Jan 242014


CHASING INCY – INCY Poised to Emerge as Oncology Powerhouse, Raising BUY LIMIT  – The biggest driver of INCY’s value over the last year, and in our view, going forward has been the emergence of their oncology pipeline – driven by impressive data (Jakafi pancreatic) combined with novel JAK-inhibitors for cancer (JAK1) and a new powerhouse in immunotherapy (IDO). Taken together, in our view, INCY’s programs have not only been de-risked but are expected to place the company in the same sentence as other well-known global cancer drug leaders.

Incyte Nabs Novartis Oncology Guru For New CEO As Friedman Retires – INCY has conducted a remarkably smooth “changing of the guard” as they have named Herve Hoppenot, a Novartis Oncology expert as their new CEO to replace Paul Friedman. Given his stellar combination of experience and youth, he is clearly in demand, and in our view, chose INCY because they may have the best oncology pipeline in the world, regardless of company size.  We had the pleasure of meeting the new CEO and five other key members of INCY’s management team at JPMorgan last week.  They clearly have assembled a first class leadership team and that must have also weighed positively on Mr. Hoppenot’s decision to join the company.  The youthful Hoppenot (53) served as the President of Novartis Oncology, from January 2010 to January 2014. Prior to that, he served in other executive positions at Novartis since 2003 as he rapidly ascended the Big Phama ladder. Herve is extremely familiar with Jakafi as Novartis is INCY’s marketing partner in Europe.

Jakafi’s Role in Cancer Inflammation – The JAK/STAT signaling may be of fundamental importance to cancer inflammation as was demonstrated by the strong Phase II RECAP Jakafi data in pancreatic cancer.  The science is showing that systemic inflammation leads to an inflammatory microenvironment causing both tumor cell proliferation and immune evasion.  The emerging data from ruxolitinib in pancreatic cancer combined with their portfolio of JAK1 selective inhibitors will allow INCY to simultaneously explore the therapeutic impact of targeting cancer inflammation across multiple solid tumor types.

The FDA has granted Orphan Status for ruxolitinib for the treatment of pancreatic cancer.  INCY has also reached an agreement on a Special Protocol Assessment (SPA) for a Phase III registration trial in the second-line setting that will be initiated this quarter. Importantly, the FDA agreed that they can limit the study to the subgroup, which showed the greatest benefit in the Phase II RECAP study and that there was no need to develop a companion diagnostic.  This one study may be sufficient to support approval if the results are positive.  However, in order to minimize risk, a second, nearly identical Phase III trial will also be conducted.  Enrollment into these double-blind, placebo-controlled Phase III trials should begin in the first half of this year. Each study is expected to enroll about 300 patients who failed or who were intolerant to first-line therapy and who are part of the subgroup that showed benefit in the RECAP trial. Patients will receive either ruxolitinib or placebo combined with capecitabine and the primary endpoint is overall survival.

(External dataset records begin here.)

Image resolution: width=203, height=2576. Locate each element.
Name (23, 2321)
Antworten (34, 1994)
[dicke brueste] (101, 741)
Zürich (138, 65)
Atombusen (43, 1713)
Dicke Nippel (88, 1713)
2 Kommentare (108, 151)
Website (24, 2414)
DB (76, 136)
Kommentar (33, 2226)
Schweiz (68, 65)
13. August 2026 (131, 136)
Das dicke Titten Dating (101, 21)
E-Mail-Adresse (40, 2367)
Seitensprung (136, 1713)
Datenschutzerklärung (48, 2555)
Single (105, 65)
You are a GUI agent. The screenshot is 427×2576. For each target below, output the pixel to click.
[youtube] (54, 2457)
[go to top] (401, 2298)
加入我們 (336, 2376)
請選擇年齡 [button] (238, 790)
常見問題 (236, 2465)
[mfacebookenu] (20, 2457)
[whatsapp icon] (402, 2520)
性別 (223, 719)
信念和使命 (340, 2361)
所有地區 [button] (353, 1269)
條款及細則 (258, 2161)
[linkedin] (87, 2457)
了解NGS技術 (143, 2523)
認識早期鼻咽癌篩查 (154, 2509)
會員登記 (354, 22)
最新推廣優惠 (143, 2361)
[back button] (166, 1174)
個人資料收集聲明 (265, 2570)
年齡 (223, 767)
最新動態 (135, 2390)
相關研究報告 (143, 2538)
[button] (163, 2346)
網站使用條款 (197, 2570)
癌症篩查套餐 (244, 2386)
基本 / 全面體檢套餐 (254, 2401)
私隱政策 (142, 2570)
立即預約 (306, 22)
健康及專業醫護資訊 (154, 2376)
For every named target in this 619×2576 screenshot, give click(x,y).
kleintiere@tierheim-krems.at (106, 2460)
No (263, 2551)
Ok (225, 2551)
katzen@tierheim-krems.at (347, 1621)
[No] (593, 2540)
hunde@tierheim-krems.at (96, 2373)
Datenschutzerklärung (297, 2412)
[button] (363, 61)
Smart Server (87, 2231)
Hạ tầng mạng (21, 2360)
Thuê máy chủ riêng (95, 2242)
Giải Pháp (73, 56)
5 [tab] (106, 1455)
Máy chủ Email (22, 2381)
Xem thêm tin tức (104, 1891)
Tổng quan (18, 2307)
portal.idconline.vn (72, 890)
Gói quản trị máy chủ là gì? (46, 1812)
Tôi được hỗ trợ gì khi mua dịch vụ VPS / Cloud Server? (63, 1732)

Additionally, INCY will start three placebo-controlled Phase II trials to evaluate ruxolitinib in non-small cell lung cancer, colon cancer and breast cancer, all beginning in H1:14 (see Clinical Trials above).  Each study will focus on the subgroup identified in RECAP and will focus on combining ruxolitinib with therapies that have low-to-moderate myelosuppressive effects. Overall survival is the primary endpoint.  The positive Phase II data in pancreatic and the ability to pre-screen cancer patients that are most likely to be impacted by cancer inflammation increases the odds of Jakafi’s clinical success across the solid tumor spectrum.

Jakafi Phase III Data in PV Coming Soon – While Wall Street has been mixed on the polycythemia vera (PV) opportunity, in our view, the data will remind investors why Jakafi could be an important option for PV patients.  The PV market is bigger than Jakafi’s currently myelofibrosis (MF) indication and, with at least 25,000 potential patients in the U.S., represents a real growth opportunity for Jakafi.  Data is coming shortly, in the March/April timeframe.   Positive data would allow INCY to submit the sNDA for the treatment of PV in June.  With FDA Fast Track status in hand, a six month review would potentially lead to an approval and label expansion by year end, hopefully in time for the ASH conference.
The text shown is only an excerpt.